## Source document

------------------------------------------------------------------------

Pseudomonas Keratitis, a Review of Where Wehave Been and What Lies Ahead
- *Corresponding Author:
- Linda Hazlett D
Department of Anatomy and Cell Biology
Wayne State University School of Medicine
Detroit Michigan, United States
Tel: +1 313-577-1335
E-mail: [email protected]
Received Date: December 03, 2015; Accepted Date: December 14, 2015; Published Date: December 21, 2015
Citation: Alicia Eby M, Linda Hazlett D (2016) Pseudomonas Keratitis, a Review of Where We’ve Been and What Lies Ahead. J Microb Biochem Technol 8: 009-013. doi:10.4172/1948-5948.1000254
Copyright: © 2015 Alicia Eby M, et al. This is an open-access article distributed under the terms of the Creative Commons Attribution License, which permits unrestricted use, distribution, and reproduction in any medium, provided the original author and source are credited.

------------------------------------------------------------------------

Dataset entries
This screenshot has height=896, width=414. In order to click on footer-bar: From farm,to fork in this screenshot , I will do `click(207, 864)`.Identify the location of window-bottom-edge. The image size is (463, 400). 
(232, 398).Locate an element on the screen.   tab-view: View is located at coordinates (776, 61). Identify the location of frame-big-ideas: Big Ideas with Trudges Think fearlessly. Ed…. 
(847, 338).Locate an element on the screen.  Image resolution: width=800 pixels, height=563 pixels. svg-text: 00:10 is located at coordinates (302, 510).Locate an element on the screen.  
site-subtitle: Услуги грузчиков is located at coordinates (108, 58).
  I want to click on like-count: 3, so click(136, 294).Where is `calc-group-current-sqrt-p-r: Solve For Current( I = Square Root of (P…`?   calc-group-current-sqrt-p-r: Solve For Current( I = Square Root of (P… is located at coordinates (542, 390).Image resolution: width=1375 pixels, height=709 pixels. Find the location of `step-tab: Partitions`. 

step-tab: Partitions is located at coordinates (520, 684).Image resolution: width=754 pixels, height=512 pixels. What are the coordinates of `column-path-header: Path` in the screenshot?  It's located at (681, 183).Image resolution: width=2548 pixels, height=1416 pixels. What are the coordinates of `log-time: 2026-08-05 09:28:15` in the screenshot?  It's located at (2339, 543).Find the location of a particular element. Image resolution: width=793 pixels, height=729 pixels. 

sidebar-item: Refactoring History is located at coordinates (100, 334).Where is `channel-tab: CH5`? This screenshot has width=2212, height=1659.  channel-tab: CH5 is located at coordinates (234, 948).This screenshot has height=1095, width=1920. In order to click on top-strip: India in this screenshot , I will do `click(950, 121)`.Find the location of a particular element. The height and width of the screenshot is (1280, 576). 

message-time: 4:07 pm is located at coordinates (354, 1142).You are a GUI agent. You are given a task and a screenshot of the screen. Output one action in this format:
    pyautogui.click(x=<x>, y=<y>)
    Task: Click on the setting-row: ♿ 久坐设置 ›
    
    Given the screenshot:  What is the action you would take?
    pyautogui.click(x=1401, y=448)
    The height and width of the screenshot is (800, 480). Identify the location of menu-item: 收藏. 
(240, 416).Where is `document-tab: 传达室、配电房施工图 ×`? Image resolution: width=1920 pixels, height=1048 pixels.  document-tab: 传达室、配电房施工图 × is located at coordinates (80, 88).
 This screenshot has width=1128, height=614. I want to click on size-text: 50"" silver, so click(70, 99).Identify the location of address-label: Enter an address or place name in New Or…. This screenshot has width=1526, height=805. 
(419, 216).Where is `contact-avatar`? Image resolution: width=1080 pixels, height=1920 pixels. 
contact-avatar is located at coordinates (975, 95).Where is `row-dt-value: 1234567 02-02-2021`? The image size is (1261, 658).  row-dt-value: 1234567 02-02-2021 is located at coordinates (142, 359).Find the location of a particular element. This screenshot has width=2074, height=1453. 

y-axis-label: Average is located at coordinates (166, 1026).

------------------------------------------------------------------------

## Explore the material
a - Set down the Pseudomonas keratitis review word for word, from "Pseudomonas Keratitis, a Review of Where Wehave" to "source are credited.".
b - List each date given in the Pseudomonas keratitis review, along with what it marks.
c - Write what comes next in the Pseudomonas keratitis review, starting after its copyright notice.

## Outputs for the tasks
a -
Pseudomonas Keratitis, a Review of Where Wehave Been and What Lies Ahead
- *Corresponding Author:
- Linda Hazlett D
Department of Anatomy and Cell Biology
Wayne State University School of Medicine
Detroit Michigan, United States
Tel: +1 313-577-1335
E-mail: [email protected]
Received Date: December 03, 2015; Accepted Date: December 14, 2015; Published Date: December 21, 2015
Citation: Alicia Eby M, Linda Hazlett D (2016) Pseudomonas Keratitis, a Review of Where We’ve Been and What Lies Ahead. J Microb Biochem Technol 8: 009-013. doi:10.4172/1948-5948.1000254
Copyright: © 2015 Alicia Eby M, et al. This is an open-access article distributed under the terms of the Creative Commons Attribution License, which permits unrestricted use, distribution, and reproduction in any medium, provided the original author and source are credited.

b -
Received Date: December 03, 2015
Accepted Date: December 14, 2015
Published Date: December 21, 2015

c -
Microbial keratitis can result in significant vision loss secondary to corneal scarring or surface irregularity. If untreated, corneal perforation and endophthalmitis can occur, resulting in loss of the eye. Damage to the cornea can occur in as little as 24 hrs and the most aggressive infections are often caused by P. aeruginosa which is a highly virulent opportunistic pathogen. This bacterium is highly effective at evading the immune response and blunting it via several mechanisms. Normally the innate immune system provides defense with neutrophils which are recruited within as little as 6-12 hrs of infection travelling from limbal vessels via the tear film to the site of the infection. These cells play a critical role in limiting bacterial proliferation as well as protecting host tissue from destruction, but if they persist locally they are detrimental, inducing additional tissue damage. Evasion is aided in part due to the bacterial glycocalyx which functions to inhibit migration and function of neutrophils. Beyond this first line of defense, the complex story unravels involving secreted exotoxins S, T and U, the role of TLRs, chemokines and cytokines including interleukins 1, 6, 10, 12, 17 and 18, IFN-γ as well as CD4+ T cells, antigen presenting cells (Langerhans cells) and macrophages. With a complex interplay between bacteria and host, infection with P. aeruginosa has a hallmark ability to incite an exuberant immune response, propagating local tissue damage. It is facile to appreciate just how difficult it has been to target precise susceptibilities, treatment strategies and models of pathogenesis, given the elaborate mechanisms involved in both bacterial action and more importantly host inflammation. Herein we will review some of the major breakthroughs in our understanding of the pathogenesis of this bacterium and discuss recent novel therapeutic targets.